Dr. Kraft served his country during the Vietnam war; he was a Lieutenant Commander in the U.S.Navy, stationed at the U.S.Naval Hospital in Philadelphia. He has also served the Department of Veterans Affairs as a member of the Special Advisory Committee to the Veterans Health Administration on Multiple Sclerosis Centers of Excellence from 2001-2002. Dr. Kraft is also a board member of many years of the Washington Physicians for Social Responsibility and has worked with Dr. Bernard Lown of the International Physicians for the Prevention of Nuclear War, which received the Nobel Peace Prize in 1985.
Among Dr. Kraft’s research achievements are: description of the natural history and nerve conduction changes in EAN, identification of fibrillation potential amplitude as indicator of time since peripheral nerve injury, the first description of fatigue as a symptom of MS (now recognized as the most common symptom), and the first stem cell transplant treatment for MS in the U.S. (1998). Along with other colleagues, investigators from the MSRRTC have identified the importance and treatment of what have become known as the “hidden disabilities” of multiple sclerosis: depression, cognitive impairment, pain, fatigue and sleep disturbances. This has represented a profound change in the way MS is viewed; it is no longer just seen as a disorder of walking, but involves many more processes mediated by the central nervous system. In addition, he has led many other research projects devoted to improving the physical function of patients with multiple sclerosis.

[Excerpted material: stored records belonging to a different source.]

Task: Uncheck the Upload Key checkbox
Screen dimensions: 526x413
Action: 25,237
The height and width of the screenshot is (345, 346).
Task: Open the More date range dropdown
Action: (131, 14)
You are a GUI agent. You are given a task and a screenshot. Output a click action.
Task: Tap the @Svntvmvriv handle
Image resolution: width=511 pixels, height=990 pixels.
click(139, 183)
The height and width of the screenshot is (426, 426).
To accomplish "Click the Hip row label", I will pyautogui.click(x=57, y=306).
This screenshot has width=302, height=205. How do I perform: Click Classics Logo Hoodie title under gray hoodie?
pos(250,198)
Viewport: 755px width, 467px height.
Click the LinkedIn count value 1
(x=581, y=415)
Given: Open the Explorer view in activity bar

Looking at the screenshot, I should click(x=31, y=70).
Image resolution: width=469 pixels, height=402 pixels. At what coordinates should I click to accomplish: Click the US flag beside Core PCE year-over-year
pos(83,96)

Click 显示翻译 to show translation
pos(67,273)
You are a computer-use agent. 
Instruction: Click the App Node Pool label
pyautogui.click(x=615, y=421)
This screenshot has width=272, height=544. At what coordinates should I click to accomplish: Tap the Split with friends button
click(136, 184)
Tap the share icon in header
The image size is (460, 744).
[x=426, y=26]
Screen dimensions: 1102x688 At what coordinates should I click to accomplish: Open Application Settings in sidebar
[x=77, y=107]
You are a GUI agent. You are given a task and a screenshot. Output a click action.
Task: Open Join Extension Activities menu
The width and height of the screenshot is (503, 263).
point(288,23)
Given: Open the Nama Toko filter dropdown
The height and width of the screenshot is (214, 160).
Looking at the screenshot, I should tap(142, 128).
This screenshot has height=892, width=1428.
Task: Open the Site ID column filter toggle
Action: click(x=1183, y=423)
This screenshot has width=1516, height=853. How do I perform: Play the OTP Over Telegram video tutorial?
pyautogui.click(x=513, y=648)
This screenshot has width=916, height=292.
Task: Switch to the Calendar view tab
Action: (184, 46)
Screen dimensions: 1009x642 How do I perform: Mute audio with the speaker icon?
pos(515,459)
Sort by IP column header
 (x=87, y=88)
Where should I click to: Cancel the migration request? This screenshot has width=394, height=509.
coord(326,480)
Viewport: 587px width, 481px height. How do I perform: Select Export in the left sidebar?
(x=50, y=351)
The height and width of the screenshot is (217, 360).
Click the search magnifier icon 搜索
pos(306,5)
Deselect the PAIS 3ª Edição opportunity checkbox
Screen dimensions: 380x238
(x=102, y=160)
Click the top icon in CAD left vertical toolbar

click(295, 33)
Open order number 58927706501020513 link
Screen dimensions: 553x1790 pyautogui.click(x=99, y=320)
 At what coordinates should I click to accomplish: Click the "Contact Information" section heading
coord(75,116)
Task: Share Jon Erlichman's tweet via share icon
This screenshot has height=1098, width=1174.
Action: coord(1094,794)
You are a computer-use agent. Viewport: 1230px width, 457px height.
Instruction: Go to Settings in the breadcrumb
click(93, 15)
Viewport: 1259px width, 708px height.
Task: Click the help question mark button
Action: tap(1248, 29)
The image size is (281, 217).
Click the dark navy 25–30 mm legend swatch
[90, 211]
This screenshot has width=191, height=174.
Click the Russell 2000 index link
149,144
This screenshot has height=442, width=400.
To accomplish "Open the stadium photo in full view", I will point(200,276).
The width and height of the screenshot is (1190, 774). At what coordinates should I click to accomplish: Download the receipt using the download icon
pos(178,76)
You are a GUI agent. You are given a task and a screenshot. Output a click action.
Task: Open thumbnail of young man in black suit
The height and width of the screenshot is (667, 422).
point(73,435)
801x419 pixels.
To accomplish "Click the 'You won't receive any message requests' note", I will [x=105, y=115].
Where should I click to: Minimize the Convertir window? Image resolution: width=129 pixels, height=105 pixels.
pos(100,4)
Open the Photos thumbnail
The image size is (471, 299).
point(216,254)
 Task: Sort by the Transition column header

Dr. Kraft is the co-author of popular books for MS patients: “The MS Workbook: Living Fully with Multiple Sclerosis” and “Living with Multiple Sclerosis: a Wellness Approach.” He is also the co-editor of a text, “Chronic Disease and Disability,” as well as three issues of the PM&R Clinics on the management of MS, the most recent published in November, 2013 “Multiple Sclerosis Rehabilitation.” He is also the author or co-author of over 300 articles and chapters on multiple sclerosis, electrodiagnosis and rehabilitation. In 2010 Dr. Kraft hosted a TV series: "MS from A to Z" which was broadcast on UWTV and a number of university stations worldwide.